The Society for Social Work and Research

2013 Annual Conference

January 16-20, 2013 I Sheraton San Diego Hotel and Marina I San Diego, CA

Community Based Participatory Research with Under- and Uninsured LGBT Identified Women to Increase Breast and Cervical Cancer Education and Screening: Lessons Learned

Saturday, January 19, 2013: 9:00 AM
Nautilus 2 (Sheraton San Diego Hotel & Marina)
* noted as presenting author
Annemarie Conlon, PhD, MBA, LCSW, Assistant Professor, Virginia Commonwealth University, Richmond, VA
Introduction: The literature suggests that lesbian, gay, bisexual, and transgender (LGBT)-identified women have multiple barriers to care.  In particular, screening for breast and cervical cancers remain low for this population, even though behavioral risk factors for these cancers (i.e., smoking, alcohol use, obesity and nulliparity) are high.  Regarding cervical cancer, there is a misconception that women who exclusively have sex with women are not at risk for developing HPV.  However, cytological abnormalities including HPV infection have been found in this population.  Moreover, a recent study suggests that bisexual women had twice the prevalence of cervical cancer than all other women. In another study, older lesbian and bisexual women were less likely to have pap tests than younger lesbians and heterosexual women.  Furthermore, racial and ethnic minority LGBT women tend to be at an increased disadvantage. These women are less likely to have breast exams and pap tests than heterosexual racial and ethnic minority women.  Ultimately, the risks for cervical and breast cancers are high for LGBT women.

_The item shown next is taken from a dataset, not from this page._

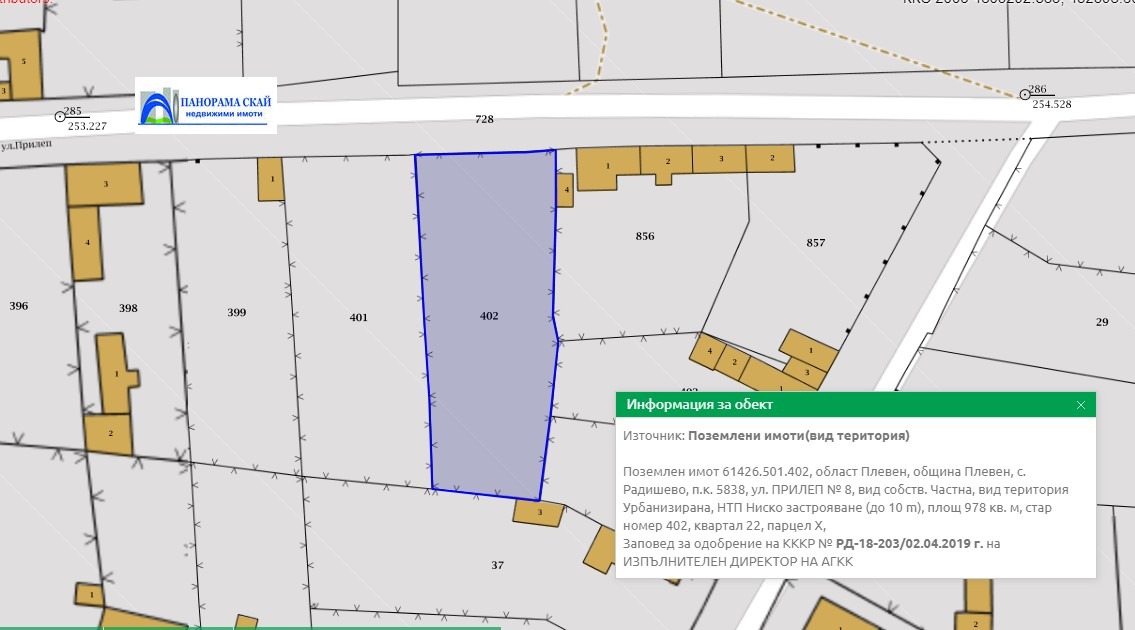Select geodetic point marker 286
Screen dimensions: 1135x630
click(1025, 94)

Purpose: Through a collaboration of academic scholars, community members, and community leaders at the Lesbian Health Initiative (LHI), this community-based participatory research (CBPR) was initiated to eliminate health disparities and improve health outcomes of under- and uninsured LGBT women at risk for cervical and/or breast cancer. This project had three goals; (1) to increase the number of inquiries for cancer education (2) increase the number of LGBT women recruited for preventive screenings (i.e., mammograms and pap tests) and (3) increase retention (i.e., decrease the number of “no-shows” for the preventive screenings.)  This research was supported through a cancer control mini-grant in Texas.

Methods: Via their biannual health fairs and partnerships with community health services, LHI provides access to mammograms, pap tests, and other health care screenings free of charge to under- and uninsured LGBT women.  To increase inquiries for cancer education and screening, multiple methods of outreach to the LGBT community had been used.  To meet recruitment & retention goals, ProjectSAFe, an evidence-based model of patient navigation designed specifically to help at-risk populations overcome barriers to screening and follow-up care, was adapted.  It was our hypotheses that multiple outreach methods would lead to a greater number of inquiries for cancer education and that integrating ProjectSAFe would increase the number of preventive screenings and lessen the number of “no shows” compared to the previous ye

Results: Preliminary results are promising suggesting a 16% increase in the number of health care inquiries including a 60% increase in Hispanic/Latina and African American LGBT women requesting education; a 12% increase in the number of LGBT women registering for mammograms and pap tests; and a 55% decrease in “no-shows” for cancer screenings over the previous year.

Implications: Implications include utilizing lessons learned to fine-tune current processes and develop future projects, benchmark this project for implementation in other cities, and embracing social work practice skills (i.e. communication and negotiation) as well as academic expertise to develop and maintain relationships with community leaders and volunteers.